Data for this exercise -
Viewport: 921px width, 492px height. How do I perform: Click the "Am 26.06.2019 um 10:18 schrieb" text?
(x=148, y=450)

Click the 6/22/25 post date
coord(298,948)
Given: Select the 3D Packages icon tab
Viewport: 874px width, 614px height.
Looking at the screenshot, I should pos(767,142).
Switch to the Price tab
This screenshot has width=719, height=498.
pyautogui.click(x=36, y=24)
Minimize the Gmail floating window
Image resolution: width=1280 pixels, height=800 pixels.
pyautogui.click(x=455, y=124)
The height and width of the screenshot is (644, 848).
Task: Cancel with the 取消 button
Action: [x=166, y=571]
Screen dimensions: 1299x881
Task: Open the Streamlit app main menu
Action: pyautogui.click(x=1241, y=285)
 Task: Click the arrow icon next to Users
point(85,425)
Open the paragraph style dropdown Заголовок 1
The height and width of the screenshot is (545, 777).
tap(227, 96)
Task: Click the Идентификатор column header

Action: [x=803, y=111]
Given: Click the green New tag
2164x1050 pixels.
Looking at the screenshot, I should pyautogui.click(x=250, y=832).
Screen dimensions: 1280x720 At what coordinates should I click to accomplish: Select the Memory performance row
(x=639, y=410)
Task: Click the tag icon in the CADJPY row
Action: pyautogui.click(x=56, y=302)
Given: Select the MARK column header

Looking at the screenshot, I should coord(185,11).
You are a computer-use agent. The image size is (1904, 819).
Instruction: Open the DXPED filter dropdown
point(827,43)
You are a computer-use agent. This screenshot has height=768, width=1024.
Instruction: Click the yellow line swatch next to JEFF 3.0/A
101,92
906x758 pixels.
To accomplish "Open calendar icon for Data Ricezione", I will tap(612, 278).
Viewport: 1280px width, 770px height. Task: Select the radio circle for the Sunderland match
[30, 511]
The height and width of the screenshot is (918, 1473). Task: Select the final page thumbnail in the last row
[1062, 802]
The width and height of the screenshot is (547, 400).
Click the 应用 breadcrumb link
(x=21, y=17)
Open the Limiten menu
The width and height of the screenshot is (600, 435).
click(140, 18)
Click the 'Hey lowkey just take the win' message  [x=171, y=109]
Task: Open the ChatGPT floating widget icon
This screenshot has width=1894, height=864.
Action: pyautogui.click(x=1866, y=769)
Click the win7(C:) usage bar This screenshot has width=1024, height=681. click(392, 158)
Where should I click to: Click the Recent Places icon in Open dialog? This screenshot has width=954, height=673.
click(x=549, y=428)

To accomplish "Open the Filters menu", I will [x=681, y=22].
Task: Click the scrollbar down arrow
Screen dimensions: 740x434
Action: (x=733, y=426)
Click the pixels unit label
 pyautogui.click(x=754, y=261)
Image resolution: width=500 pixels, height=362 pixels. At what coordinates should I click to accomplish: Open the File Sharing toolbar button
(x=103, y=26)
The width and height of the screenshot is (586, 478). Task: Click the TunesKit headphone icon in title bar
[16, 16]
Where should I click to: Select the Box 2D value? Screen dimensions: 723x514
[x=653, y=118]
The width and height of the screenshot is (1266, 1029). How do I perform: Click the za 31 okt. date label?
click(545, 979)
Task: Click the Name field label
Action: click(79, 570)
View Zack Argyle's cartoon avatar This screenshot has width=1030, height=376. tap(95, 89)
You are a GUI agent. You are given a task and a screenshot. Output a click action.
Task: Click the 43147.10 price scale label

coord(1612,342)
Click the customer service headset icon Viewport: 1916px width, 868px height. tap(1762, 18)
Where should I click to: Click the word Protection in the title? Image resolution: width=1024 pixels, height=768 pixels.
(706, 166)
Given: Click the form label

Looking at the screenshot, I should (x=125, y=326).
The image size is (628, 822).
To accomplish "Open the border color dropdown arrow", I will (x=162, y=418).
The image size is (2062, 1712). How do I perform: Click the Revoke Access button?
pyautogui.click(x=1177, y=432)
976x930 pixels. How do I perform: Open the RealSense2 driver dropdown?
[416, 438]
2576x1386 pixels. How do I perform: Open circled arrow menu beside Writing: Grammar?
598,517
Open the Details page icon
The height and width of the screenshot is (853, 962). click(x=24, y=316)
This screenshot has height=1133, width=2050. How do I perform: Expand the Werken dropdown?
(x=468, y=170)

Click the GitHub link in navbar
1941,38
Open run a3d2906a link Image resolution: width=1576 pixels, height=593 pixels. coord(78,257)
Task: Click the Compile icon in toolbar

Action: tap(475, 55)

The task -
Write out the records again, unchanged, from the line containing "906x758 pixels." through the line containing "pyautogui.click(x=754, y=261)".

Exercise result -
906x758 pixels.
To accomplish "Open calendar icon for Data Ricezione", I will tap(612, 278).
Viewport: 1280px width, 770px height. Task: Select the radio circle for the Sunderland match
[30, 511]
The height and width of the screenshot is (918, 1473). Task: Select the final page thumbnail in the last row
[1062, 802]
The width and height of the screenshot is (547, 400).
Click the 应用 breadcrumb link
(x=21, y=17)
Open the Limiten menu
The width and height of the screenshot is (600, 435).
click(140, 18)
Click the 'Hey lowkey just take the win' message  [x=171, y=109]
Task: Open the ChatGPT floating widget icon
This screenshot has width=1894, height=864.
Action: pyautogui.click(x=1866, y=769)
Click the win7(C:) usage bar This screenshot has width=1024, height=681. click(392, 158)
Where should I click to: Click the Recent Places icon in Open dialog? This screenshot has width=954, height=673.
click(x=549, y=428)

To accomplish "Open the Filters menu", I will [x=681, y=22].
Task: Click the scrollbar down arrow
Screen dimensions: 740x434
Action: (x=733, y=426)
Click the pixels unit label
 pyautogui.click(x=754, y=261)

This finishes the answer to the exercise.